Ich bin meine Entscheidung aber etwas anders angegangen - nach 15 Jahren eigener Bootserfahrung glaube ich zu wissen, wovon ich spreche.
Ich bezweifle nicht die ausgezeichnete Verarbeitung der Boote, das hohe Freibord usw. usw.

Gespräche mit unterschiedlichen Bootsbauern und Besichtigung
der Fertigungsstätten zeigen aber genau diese Dinge auf. Die
Aluboote kommen dann in Vorteil, wenn ich eine steinige Küste habe und oft nicht auf Steganlagen zurückgreifen kann.
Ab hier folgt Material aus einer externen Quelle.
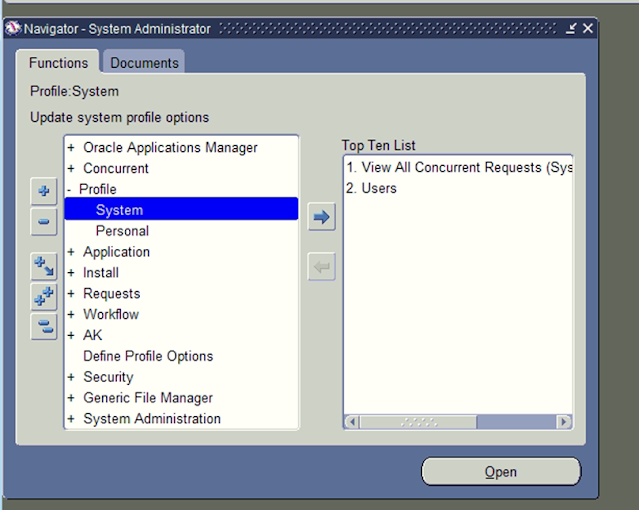
Task: Switch to the Documents tab
Action: 144,63
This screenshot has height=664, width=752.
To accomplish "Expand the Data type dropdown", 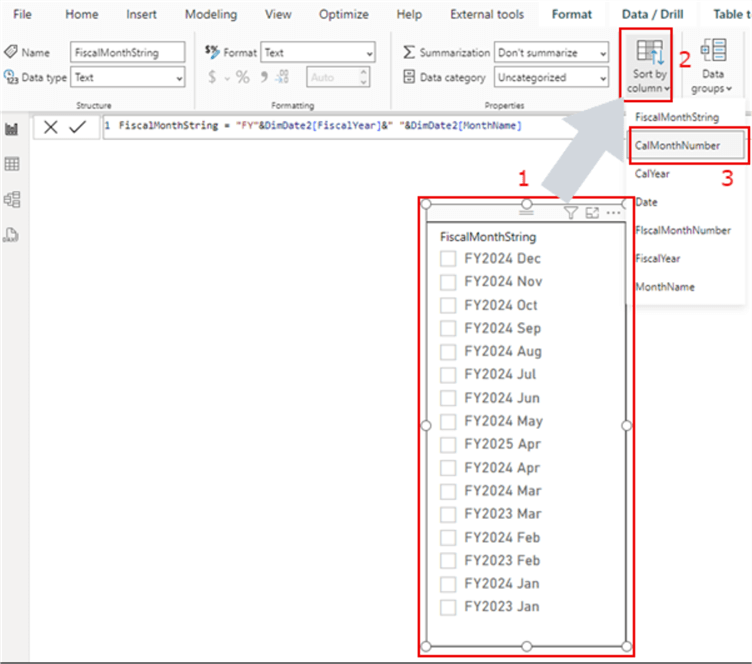I will (127, 77).
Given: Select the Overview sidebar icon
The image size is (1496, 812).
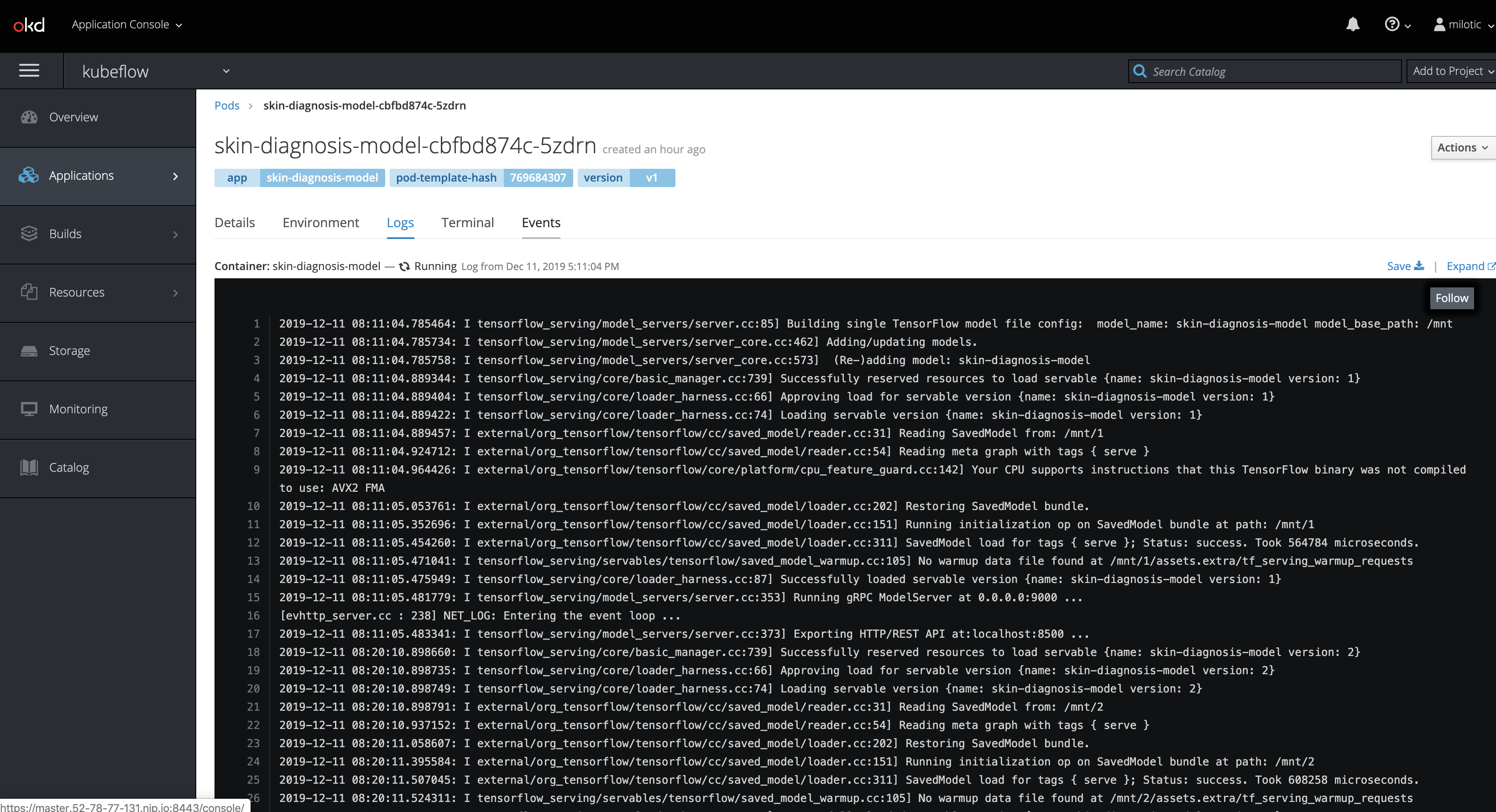Looking at the screenshot, I should point(30,117).
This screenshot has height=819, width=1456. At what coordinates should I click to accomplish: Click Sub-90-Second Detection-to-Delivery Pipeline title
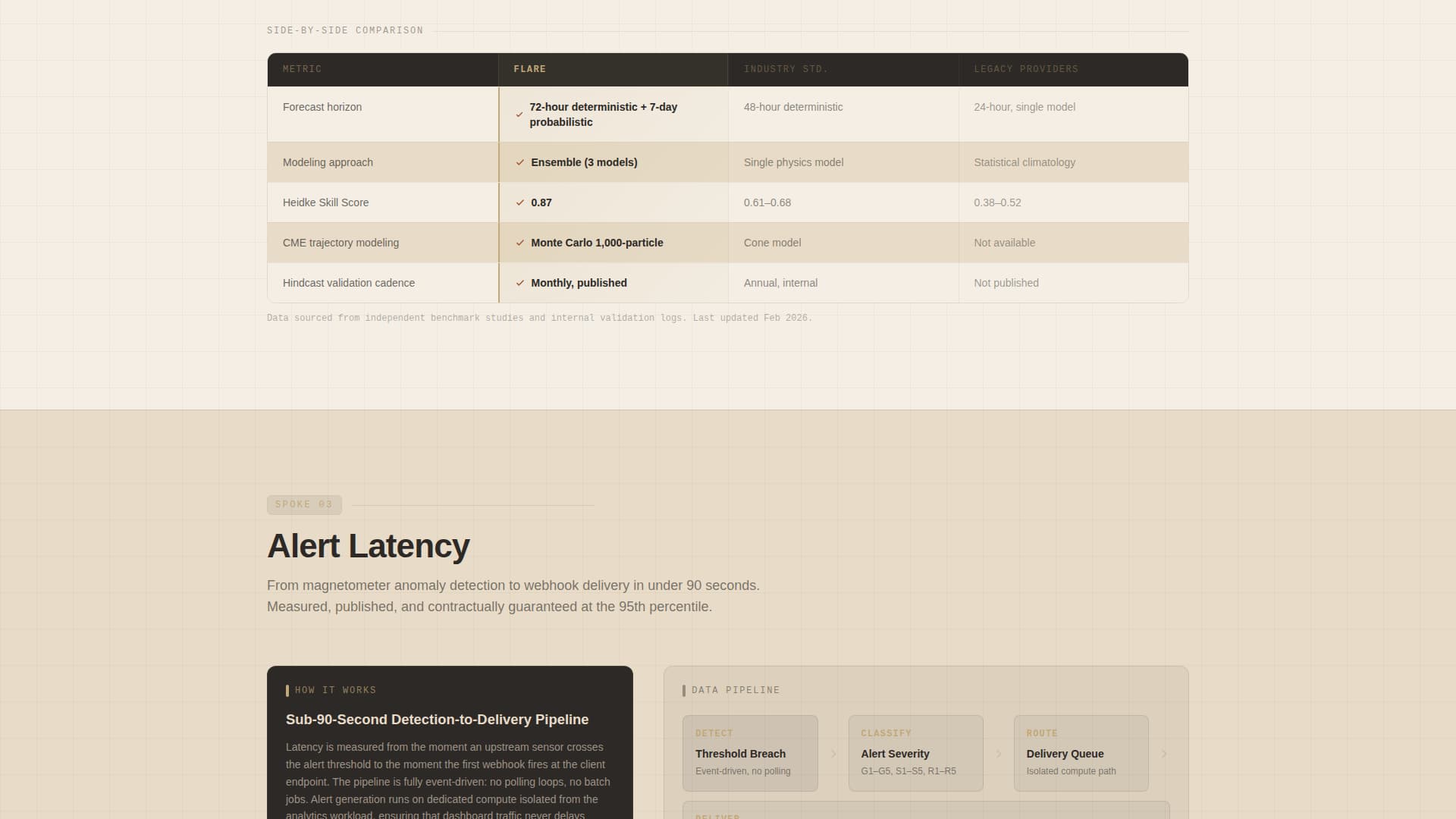coord(437,720)
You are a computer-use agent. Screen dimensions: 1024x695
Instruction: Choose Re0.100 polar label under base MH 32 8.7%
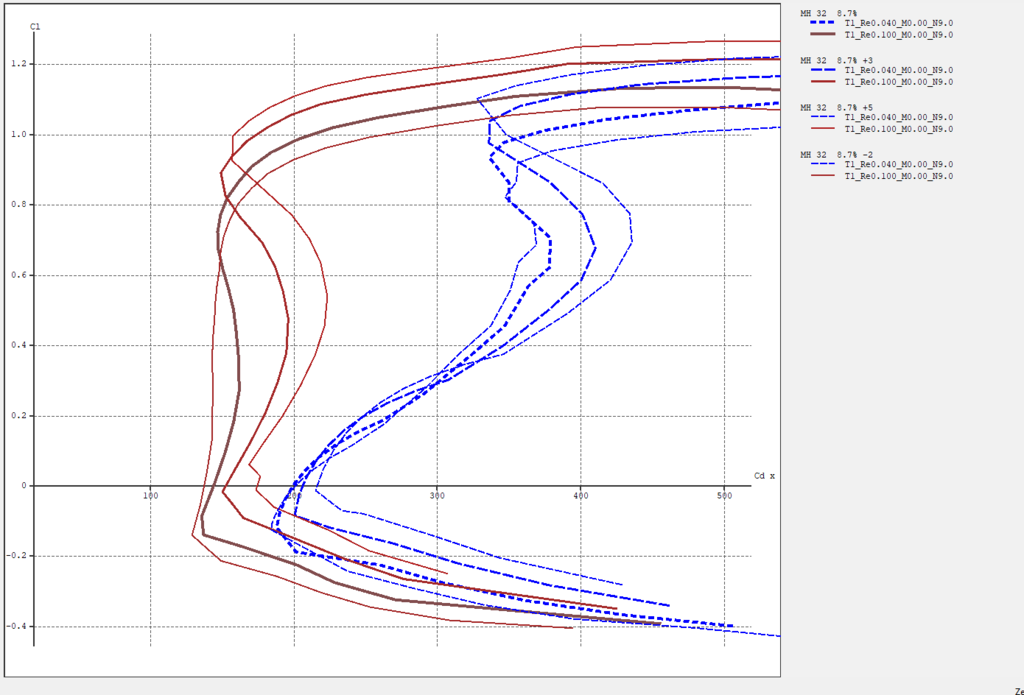tap(898, 35)
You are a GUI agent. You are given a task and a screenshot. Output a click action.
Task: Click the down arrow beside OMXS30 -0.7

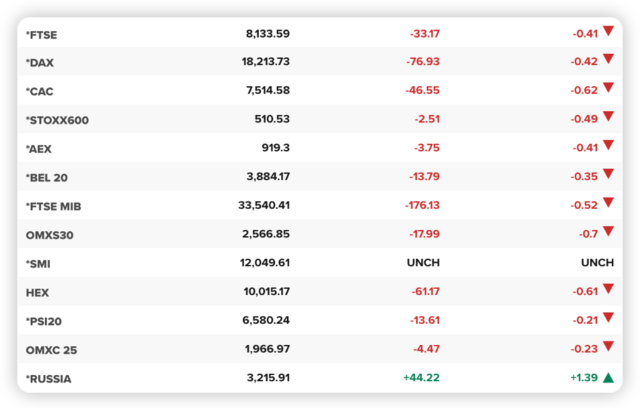pos(608,232)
Hier
erst wiegen die Vorteile die Nachteile auf. Aluboote sind einfach
Materialabedingt zu leicht - und mir auch zu häßlich - einschließlich Kasboll. Der letzte Punkt ist aber sehr subjektiv.
Die Norwegenverliebtheit einiger Leute läßt allerdings auch die
Augen vor den echten Vergleichen etwas verschwimmen. Wenn ich so in den Prospekten sehe, was den Gästen normalerweise in Norwegen angeboten wird, ist Kasboll natürlich ein echter Schritt nach vorn. Aber fahr dagegen mal eine Ryds 535 DL, ein Kyrkö 520, eine Uttern, eine Hanö 560 oder eine Rival 560. Schau dir mal
die Leute an, die Charter fahren - die wissen warum sie was benutzen.
Das Boot ist natürlich für den Vermieter von solchen Teilen ideal.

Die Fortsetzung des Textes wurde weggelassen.